_原文_.
○ ○ ○

過去の記憶を完全に失っている青年は、「精神科学応用の犯罪」を研究している法医学者・若林鏡太郎のもと、記憶回復に努めることに。

「狂人の解放治療」という実験を行っていた精神科学者・正木敬之が遺した論文や遺言書など、膨大な調査書類を読み終えた青年の前に現われた人物は、何と一ヶ月前に自殺したはずの正木だった!

「ワッ……正木先生……」
「ワハハハハハ……驚いたか……ハハハハハハハ。イヤ豪(えら)い豪い。吾輩の名前をチャンと記憶していたのは豪い。おまけに幽霊と間違えて逃げ出さないところはイヨイヨ感心だ。ハッハッハッハッハッ。アッハッハッハッ」

呉一郎が起こした実母・千世子殺しと許嫁(従妹)モヨ子殺しの怪事件の真相と、一千年前から呉家に伝わる絵巻物の秘密…。「心理遺伝」の暗示によって呉一郎を発狂させ、事件を引き起こした怪魔人(犯人)は一体? そして主人公の青年は果たして呉一郎なのか?

○ ○ ○

_データ記録_.
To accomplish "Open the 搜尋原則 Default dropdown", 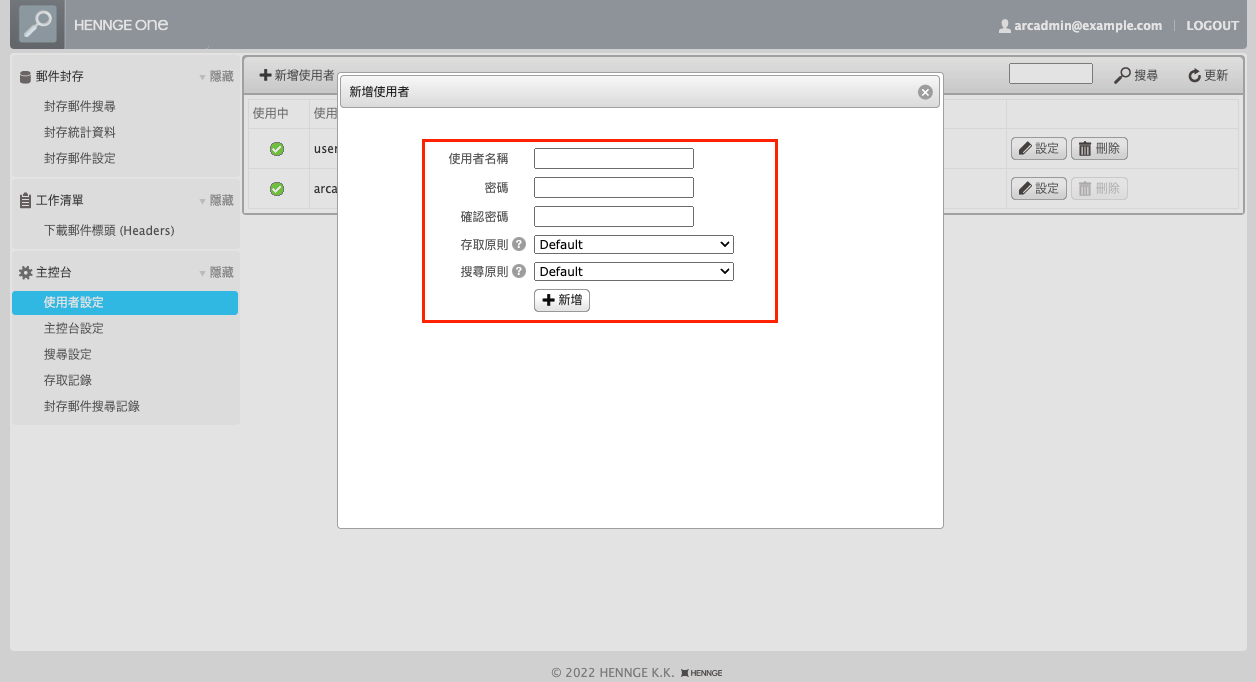I will click(x=634, y=271).
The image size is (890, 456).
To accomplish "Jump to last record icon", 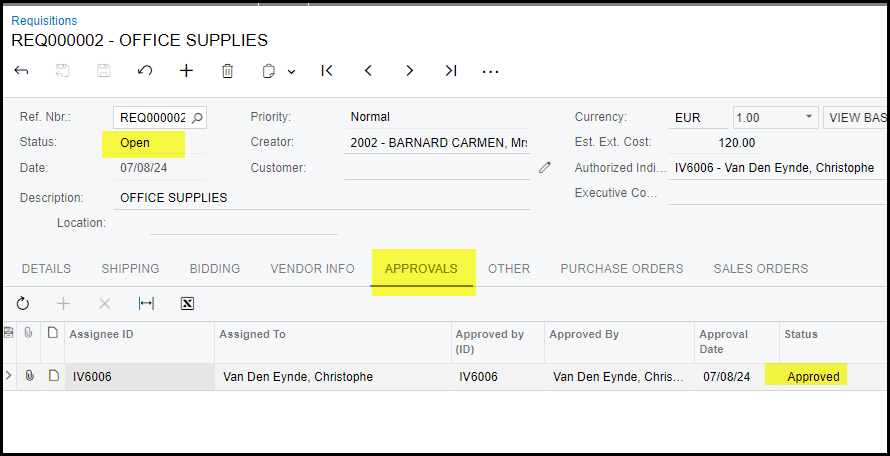I will pos(451,71).
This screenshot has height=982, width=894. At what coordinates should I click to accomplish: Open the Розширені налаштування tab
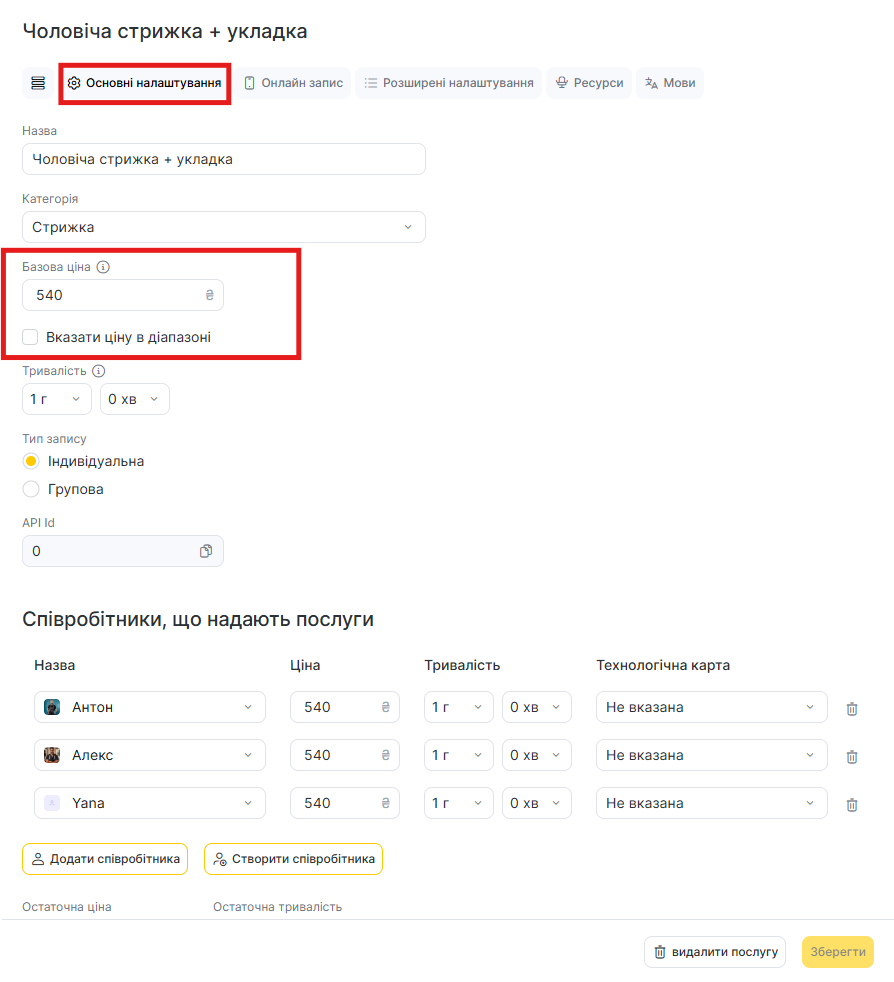pos(448,83)
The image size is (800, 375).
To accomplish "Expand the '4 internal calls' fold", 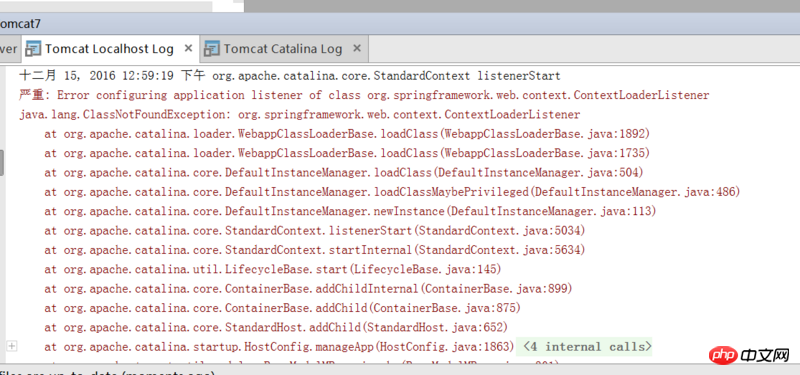I will point(585,347).
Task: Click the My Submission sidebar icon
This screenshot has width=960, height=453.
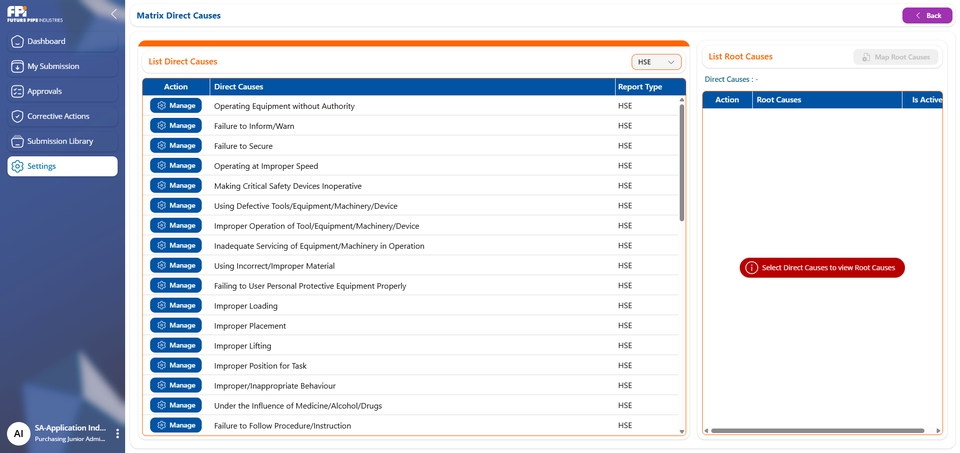Action: pyautogui.click(x=17, y=67)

○ ○ ○

原文の「過去の記憶を完全に失っている」から「ハッハッ。アッハッハッハッ」」までを、「ハッハッ。アッハッハッハッ」」も含めて書き写す。その際、「青年」を「若者」に置き換える。 記録は原文とは関係がない。

過去の記憶を完全に失っている若者は、「精神科学応用の犯罪」を研究している法医学者・若林鏡太郎のもと、記憶回復に努めることに。

「狂人の解放治療」という実験を行っていた精神科学者・正木敬之が遺した論文や遺言書など、膨大な調査書類を読み終えた若者の前に現われた人物は、何と一ヶ月前に自殺したはずの正木だった!

「ワッ……正木先生……」
「ワハハハハハ……驚いたか……ハハハハハハハ。イヤ豪(えら)い豪い。吾輩の名前をチャンと記憶していたのは豪い。おまけに幽霊と間違えて逃げ出さないところはイヨイヨ感心だ。ハッハッハッハッハッ。アッハッハッハッ」